Related link :
Data Testing for Normal Distribution Program Page
Normal Distribution Plot Program Page
Explanation
R Code
This page supports the programs in the Data Testing for Normal Distribution Program Page
, testing the hypothesis that a
data set is normally distributed. It also provides some basic description of the dataset, similar to the data description
procedure in SPSS. The example used here is the default example data in the Data Testing for Normal Distribution Program Page
.
Data Description The following parameters are calculated and presented.
- The sample size, minimum and maximum values, mean, Standard Deviation, and Standard Error of the mean
- Median, and percentile values from 5th percentile at 4 percentile intervals
Simple Tests of Normal Distribution : The following were the most commonly used tests of normal distribution until
the complex algorithms requiring intense computing became available.
- Skewness evaluates how much the data is evenly distributed around the
mean. Data truncated in the lower values and with a long tail in the higher values
have a negative skew, and the reverse a positive skew. Calculations produce
a measure of skewness and its 95% confidence interval. If this interval
overlaps the zero (0) value then there is no significant skew.
- Kurtosis evaluates whether the fall off in frequencies away from the mean
conforms to the normal distribution. Where excessive data occurs near the mean,
the distribution curve peaks excessively. Where data is evenly distributed across
a wide range the distribution curve is flattened. Calculations produce
a measure of kurtosis and its 95% confidence interval. If this interval
overlaps the zero (0) value then there is no significant bias in kurtosis.
- Significant difference between mean and median. this evaluates the probability of z where
z=(mean-median)/Standard Errormean. This is more an alternative test of skewness, and if p<=0.05
then a significant skew exists.
The following are more formal tests of normal distribution.

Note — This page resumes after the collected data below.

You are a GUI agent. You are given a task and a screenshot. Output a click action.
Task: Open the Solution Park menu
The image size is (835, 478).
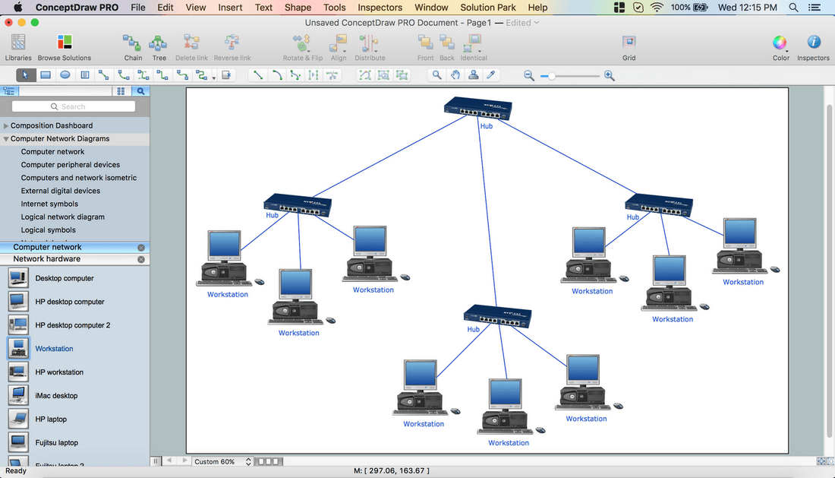point(488,8)
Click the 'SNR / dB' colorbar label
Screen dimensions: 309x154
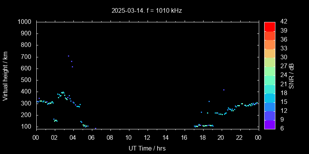(x=292, y=75)
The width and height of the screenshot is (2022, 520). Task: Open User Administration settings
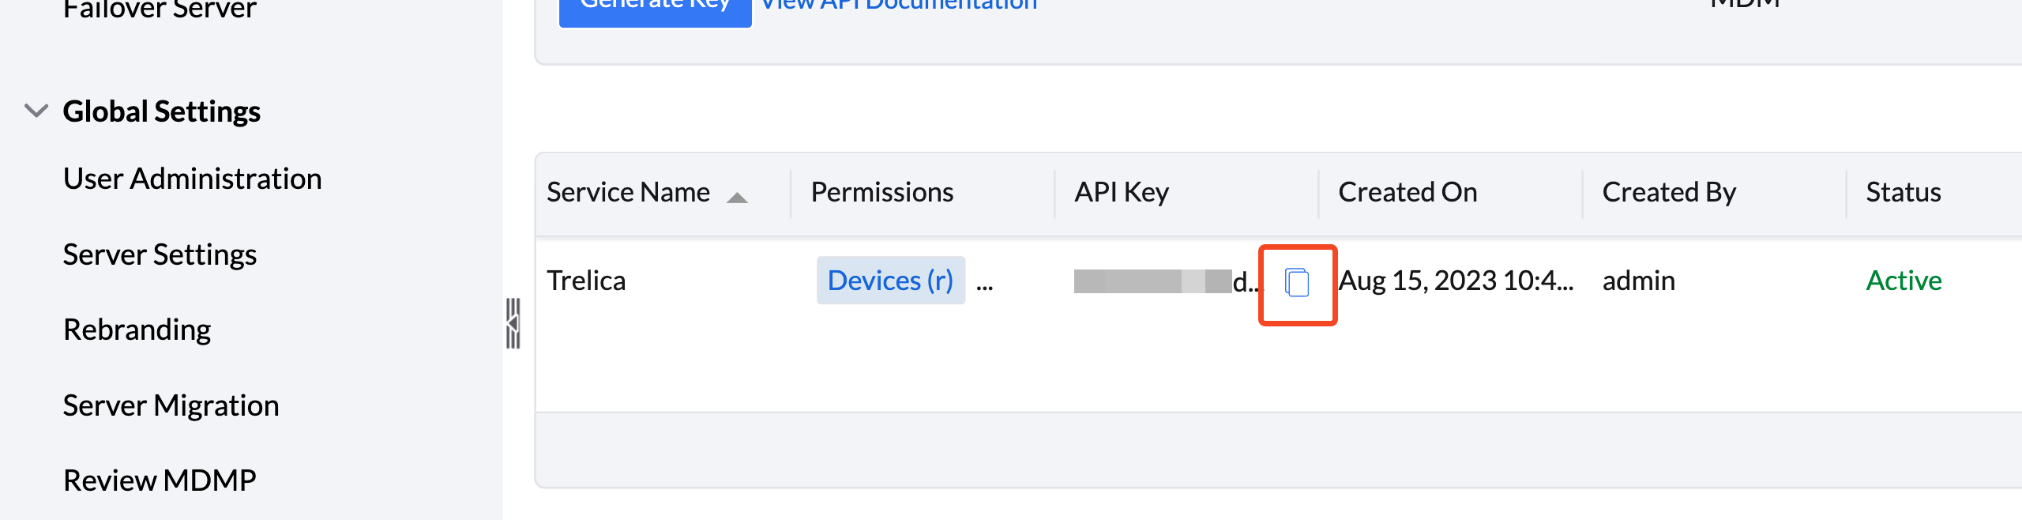(x=192, y=179)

The Chi Square goodness of Fit. The data is divided into groups of
1 standard deviations, and the chi square test is used to see whether the numbers
in the groups differ significantly from what they should be if the data are normally distributed.

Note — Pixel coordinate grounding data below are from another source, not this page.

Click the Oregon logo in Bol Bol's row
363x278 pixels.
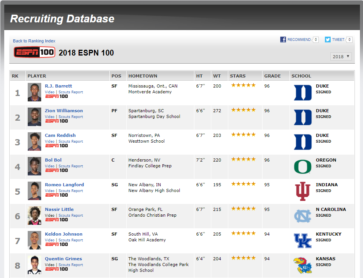click(303, 167)
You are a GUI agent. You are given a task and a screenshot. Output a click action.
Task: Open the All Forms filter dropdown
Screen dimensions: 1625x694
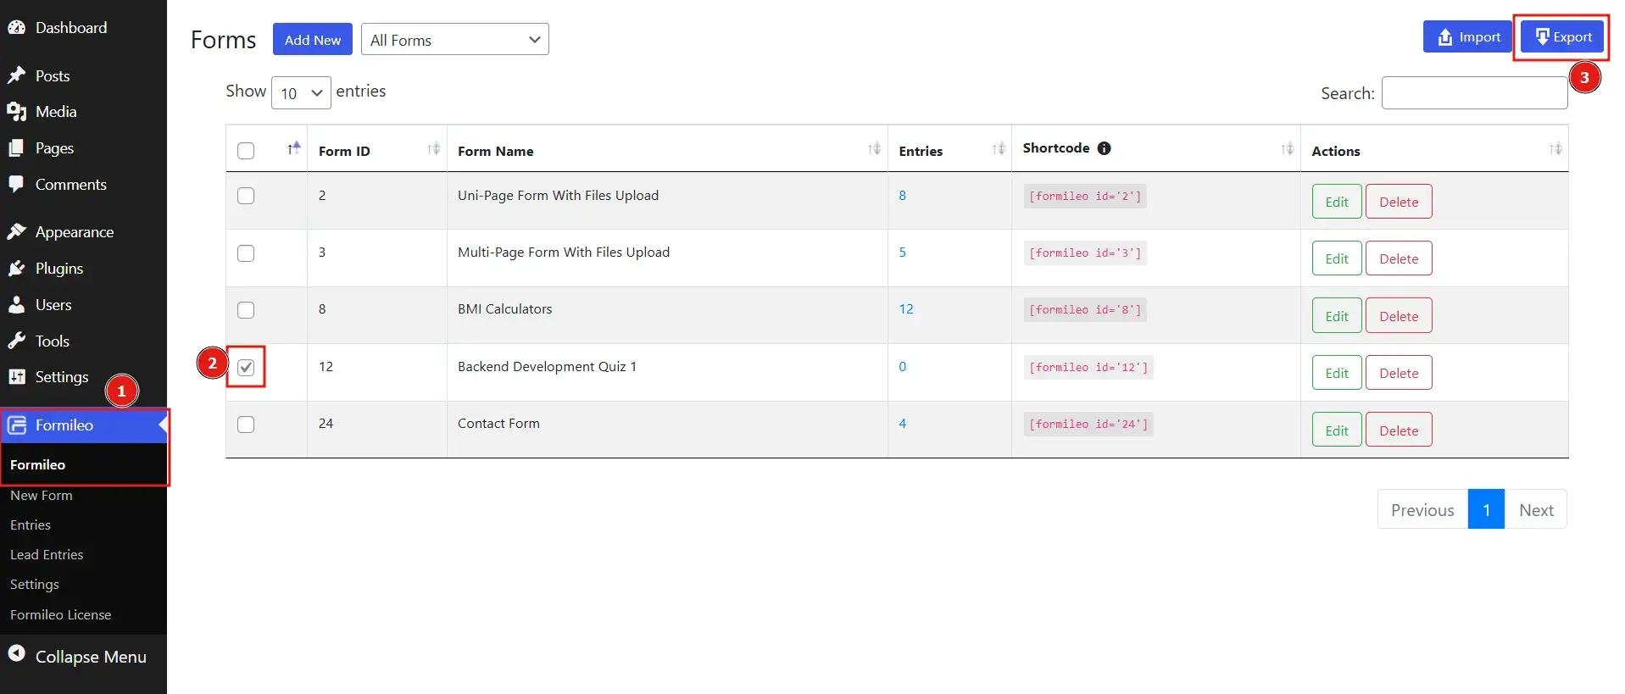pos(454,40)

The program also produces a normal distribution plot so that users can visualize the actual distribution of the data.
The Kolmogorov-Smirnov test is the most commonly accepted test to see whether
a set of data violates the assumption of normality. The data is firstly placed
in order of magnitude, and cumulative probability for each data point is calculated
and matched against a theoretical cumulative probability from a normal distribution.
The largest difference between these two probabilities are tested against the sample
size. The result of the test is whether the data significantly deviates from normality.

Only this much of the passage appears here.